● Dataset excerpts:
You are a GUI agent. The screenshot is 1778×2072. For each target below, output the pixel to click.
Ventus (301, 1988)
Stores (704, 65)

...

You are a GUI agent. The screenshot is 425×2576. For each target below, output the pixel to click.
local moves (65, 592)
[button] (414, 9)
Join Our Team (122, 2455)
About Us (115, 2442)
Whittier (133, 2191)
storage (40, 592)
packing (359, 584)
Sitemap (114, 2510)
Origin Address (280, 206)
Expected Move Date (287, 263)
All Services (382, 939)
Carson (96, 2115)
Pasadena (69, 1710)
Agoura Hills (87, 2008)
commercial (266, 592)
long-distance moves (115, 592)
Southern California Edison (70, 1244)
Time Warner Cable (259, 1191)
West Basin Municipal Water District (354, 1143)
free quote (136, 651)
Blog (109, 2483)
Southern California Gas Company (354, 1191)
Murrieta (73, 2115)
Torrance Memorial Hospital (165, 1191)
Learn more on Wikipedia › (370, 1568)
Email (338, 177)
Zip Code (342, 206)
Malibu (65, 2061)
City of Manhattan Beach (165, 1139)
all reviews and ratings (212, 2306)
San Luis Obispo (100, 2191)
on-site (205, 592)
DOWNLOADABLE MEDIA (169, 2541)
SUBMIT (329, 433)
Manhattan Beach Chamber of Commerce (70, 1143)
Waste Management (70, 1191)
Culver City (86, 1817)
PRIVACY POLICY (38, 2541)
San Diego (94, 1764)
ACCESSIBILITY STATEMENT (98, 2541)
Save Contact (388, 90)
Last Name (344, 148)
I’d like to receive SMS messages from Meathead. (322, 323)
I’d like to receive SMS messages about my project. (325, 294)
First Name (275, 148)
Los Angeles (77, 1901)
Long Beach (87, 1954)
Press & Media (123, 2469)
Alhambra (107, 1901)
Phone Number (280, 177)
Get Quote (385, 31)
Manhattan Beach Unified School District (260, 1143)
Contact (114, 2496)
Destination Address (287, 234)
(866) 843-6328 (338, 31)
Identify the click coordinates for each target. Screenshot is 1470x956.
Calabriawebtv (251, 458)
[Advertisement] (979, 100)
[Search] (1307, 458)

---

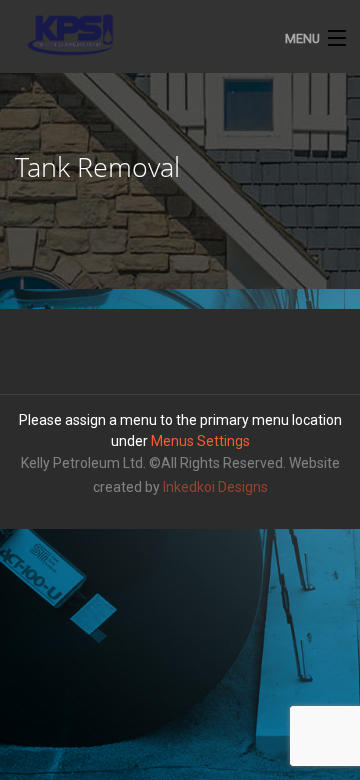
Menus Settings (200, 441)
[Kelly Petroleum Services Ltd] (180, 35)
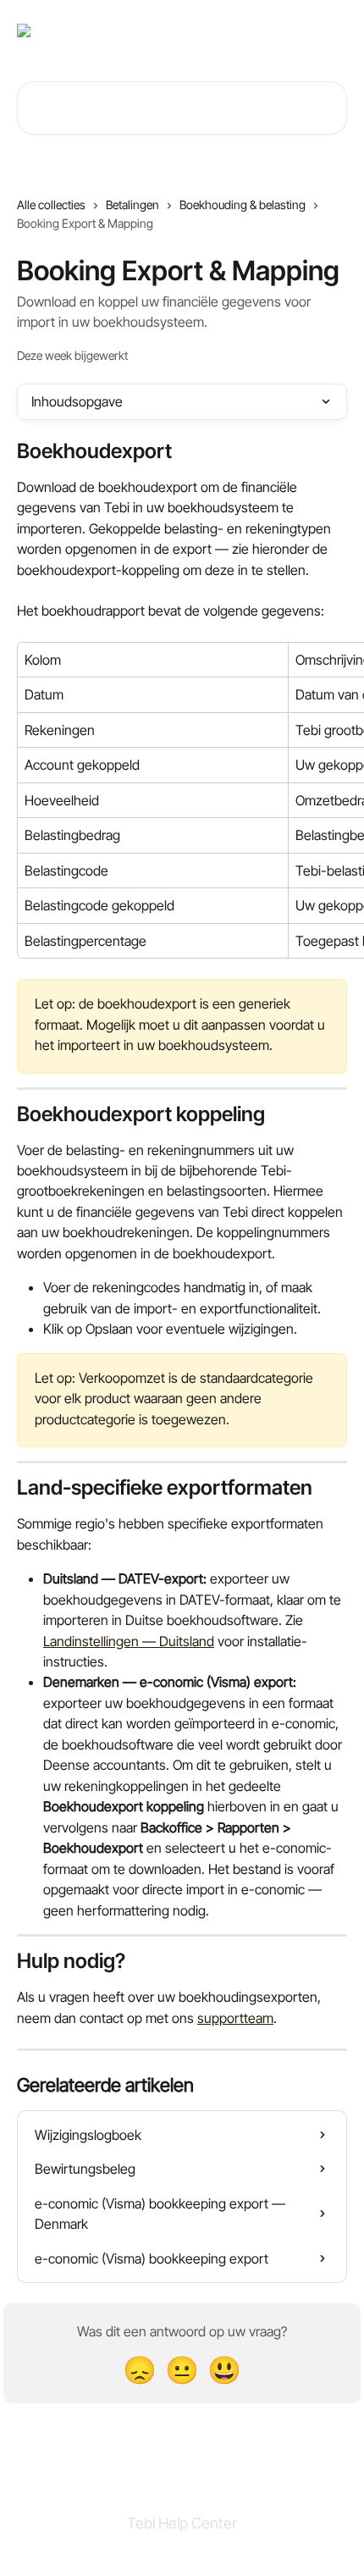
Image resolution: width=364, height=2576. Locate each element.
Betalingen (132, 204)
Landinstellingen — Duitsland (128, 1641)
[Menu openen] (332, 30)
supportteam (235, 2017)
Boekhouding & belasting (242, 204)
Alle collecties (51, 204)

● Task objective: Copy each line above where the string "target" occurs.

● Written reply:
You are a GUI agent. The screenshot is 1778×2072. For each target below, output the pixel to click.
You are a GUI agent. The screenshot is 425×2576. For each target below, output the pixel to click.
Identify the click coordinates for each target. Screenshot is 1470x956.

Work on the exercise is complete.